Penumpang Domestik Turun 34,45 Persen
BPS Sumut juga mencatat secara kumulatif, jumlah penumpang domestik yang berangkat dari Bandara Kualanamu Internasional (KNIA) Deliserdang pada Januari hingga Mei 2019 mencapai 1.033.134 penumpang. Jumlah ini turun 34,45 persen jika dibandingkan periode yang sama pada tahun 2018 yakni sebanyak 1.576.056 penumpang.
Bahkan untuk Mei 2019, jumlah penumpang domestik yang berangkat dari Bandara Kualanamu juga mengalami penurunan 20,30 persen jika dibanding pada bulan sebelumnya, April 2019. “Jika pada Mei 2019 lalu jumlah penumpang domestik dari Kualanamu sebanyak 155.731 orang, maka pada April 2019 lalu sebanyak 195.395 orang. Terjadi penurunan jumlah penumpang 20,30 persen,” ungkap Kepala Bidang Statistik Distribusi BPS Sumut, Bismark SP Sitinjak kepada wartawan, Kamis (4/7).
Demikian juga dengan penumpang yang datang ke Sumut melalui Bandara Kualanamu pada Juni 2019 sebanyak 196.741 orang, atau turun 3,17 persen dibanding bulan sebelumnya (Mei 2019) sebanyak 203.173 orang. “Penumpang angkutan udara tujuan luar negeri, baik yang menggunakan penerbangan nasional maupun asing, pada Mei 2019 juga turun sebesar 11,66 persen dibanding April 2019, yaitu dari 90.421 orang turun menjadi 79.875 orang,” beber Bismark.

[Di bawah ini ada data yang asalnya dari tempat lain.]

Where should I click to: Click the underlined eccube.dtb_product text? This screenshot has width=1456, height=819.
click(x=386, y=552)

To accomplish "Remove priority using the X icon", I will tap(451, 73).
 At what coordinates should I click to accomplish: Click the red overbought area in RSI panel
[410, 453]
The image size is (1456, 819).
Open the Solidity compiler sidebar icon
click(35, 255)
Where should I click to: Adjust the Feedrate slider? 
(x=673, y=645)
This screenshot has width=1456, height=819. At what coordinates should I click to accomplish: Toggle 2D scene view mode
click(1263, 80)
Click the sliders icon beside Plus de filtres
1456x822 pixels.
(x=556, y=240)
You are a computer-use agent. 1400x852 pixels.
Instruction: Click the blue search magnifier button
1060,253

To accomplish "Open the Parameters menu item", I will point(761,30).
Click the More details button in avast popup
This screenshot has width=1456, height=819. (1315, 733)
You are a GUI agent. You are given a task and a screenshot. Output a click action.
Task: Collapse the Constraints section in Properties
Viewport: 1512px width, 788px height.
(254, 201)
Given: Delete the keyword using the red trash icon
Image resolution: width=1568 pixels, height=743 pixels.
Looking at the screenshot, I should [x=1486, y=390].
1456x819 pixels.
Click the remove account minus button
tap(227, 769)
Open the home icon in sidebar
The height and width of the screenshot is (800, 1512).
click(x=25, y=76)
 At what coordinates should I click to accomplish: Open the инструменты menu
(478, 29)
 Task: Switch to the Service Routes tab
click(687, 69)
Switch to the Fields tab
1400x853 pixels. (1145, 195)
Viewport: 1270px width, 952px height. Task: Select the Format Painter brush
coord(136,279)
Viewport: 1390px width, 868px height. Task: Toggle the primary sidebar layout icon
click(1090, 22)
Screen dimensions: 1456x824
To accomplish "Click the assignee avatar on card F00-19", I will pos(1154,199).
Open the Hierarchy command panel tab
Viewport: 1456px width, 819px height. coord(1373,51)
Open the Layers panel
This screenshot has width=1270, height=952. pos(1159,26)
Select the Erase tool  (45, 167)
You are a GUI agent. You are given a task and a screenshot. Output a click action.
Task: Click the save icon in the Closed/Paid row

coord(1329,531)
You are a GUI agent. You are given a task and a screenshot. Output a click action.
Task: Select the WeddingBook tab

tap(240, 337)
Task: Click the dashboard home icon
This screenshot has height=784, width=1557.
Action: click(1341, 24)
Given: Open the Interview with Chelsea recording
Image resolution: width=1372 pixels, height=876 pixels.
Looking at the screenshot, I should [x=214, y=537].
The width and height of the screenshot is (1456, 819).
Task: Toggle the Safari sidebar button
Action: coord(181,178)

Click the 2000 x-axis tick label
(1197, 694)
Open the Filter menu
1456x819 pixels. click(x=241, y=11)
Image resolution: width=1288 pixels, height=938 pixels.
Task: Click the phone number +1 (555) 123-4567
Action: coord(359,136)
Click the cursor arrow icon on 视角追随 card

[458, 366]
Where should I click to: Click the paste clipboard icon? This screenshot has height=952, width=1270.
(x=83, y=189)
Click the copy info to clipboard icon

Jadi, secara kumulatif jumlah penumpang tujuan luar negeri selama Januari hingga Mei 2019, mencapai 444.005 orang atau turun tipis dibanding periode yang sama tahun 2018 sebesar 444.006 orang. “Penumpang yang datang dari luar negeri, pada Mei 2019 juga mengalami penurunan 4,89 persen bila dibandingkan bulan April 2019, yaitu dari 88.290 orang turun menjadi 83.976 orang,” pungkasnya.
Kebijakan Rancu
Menurunnya jumlah penumpang di Bandara Kualanamu diperkirakan disebabkan mahalnya harga tiket pesawat. Bahkan, realisasi penurunan harga tiket pesawat domestik dengan menerapkan diskon 50 persen bagi maskapai penerbangan biaya murah atau Low Cost Carrier (LCC) juga dinilai belum mampu menjawab keinginan masyarakat saat ini.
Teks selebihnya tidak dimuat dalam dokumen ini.